Article 142 invoked to secure EWS admission for NEET-qualified student
February 14, 2026: In a dramatic moment inside the Supreme Court of India, 19-year-old Atharva Chaturvedi from Jabalpur persuaded the bench led by Chief Justice Surya Kant to grant him ten additional minutes to present his case — a request that proved decisive. Invoking its extraordinary powers under Article 142 of the Constitution, the apex court directed the National Medical Commission and the Madhya Pradesh government to grant provisional MBBS admission to eligible NEET-qualified candidates from the Economically Weaker Section (EWS). For Atharva, the order revived a medical dream that had nearly been derailed.

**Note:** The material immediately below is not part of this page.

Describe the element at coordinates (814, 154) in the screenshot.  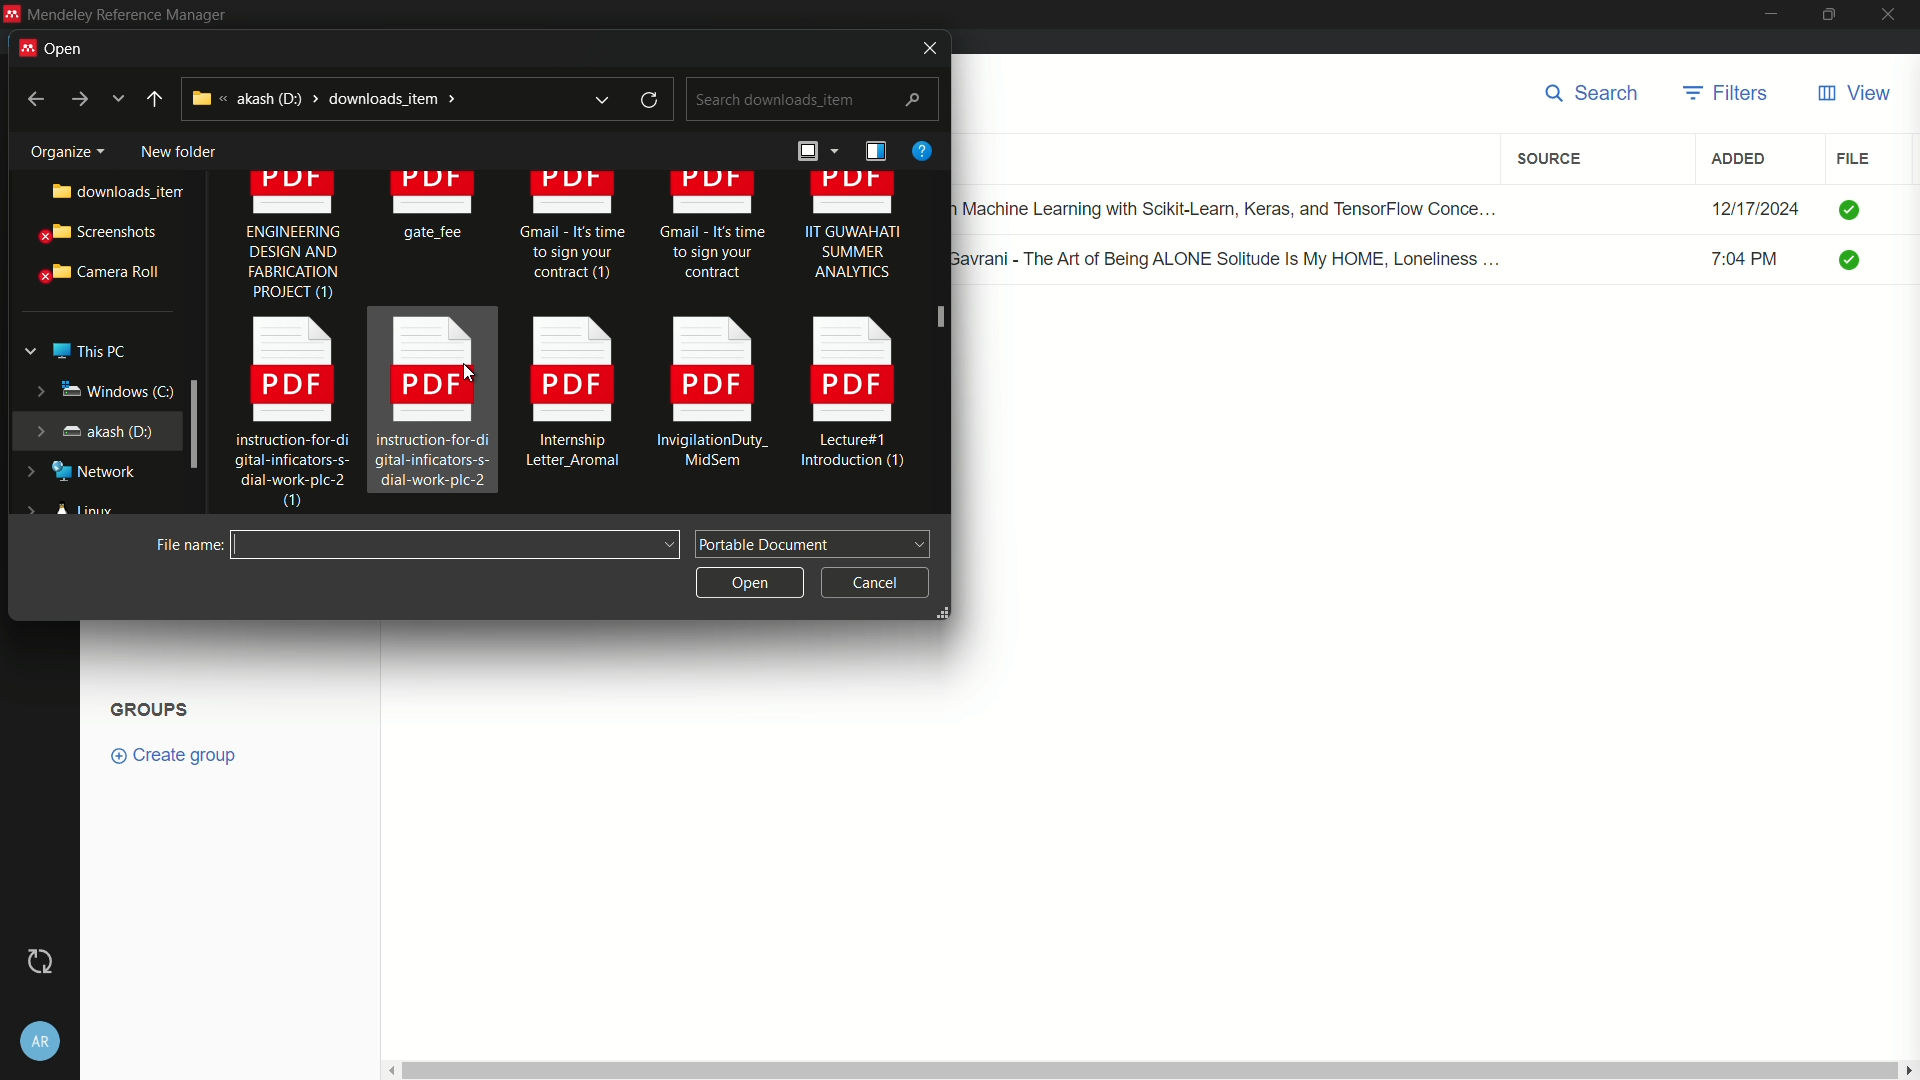
I see `arrange` at that location.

Atharva had secured 530 marks in the National Eligibility cum Entrance Test (NEET) after appearing twice and had also cleared engineering entrance exams before choosing medicine. However, despite qualifying, he was denied admission under the EWS quota in private medical colleges because Madhya Pradesh had not extended EWS reservations to such institutions. The absence of a formal notification effectively blocked his admission, a gap the court later observed should not penalise a student for administrative lapses.
Determined not to give up, the teenager drafted and filed his own Special Leave Petition after studying procedures on the Supreme Court website and addressing registry objections. When the matter came up for hearing, he personally argued for relief. The court’s decision to exercise Article 142 powers ensured provisional admission for candidates like him, marking not just a personal triumph but a significant intervention in favour of equity in medical admissions.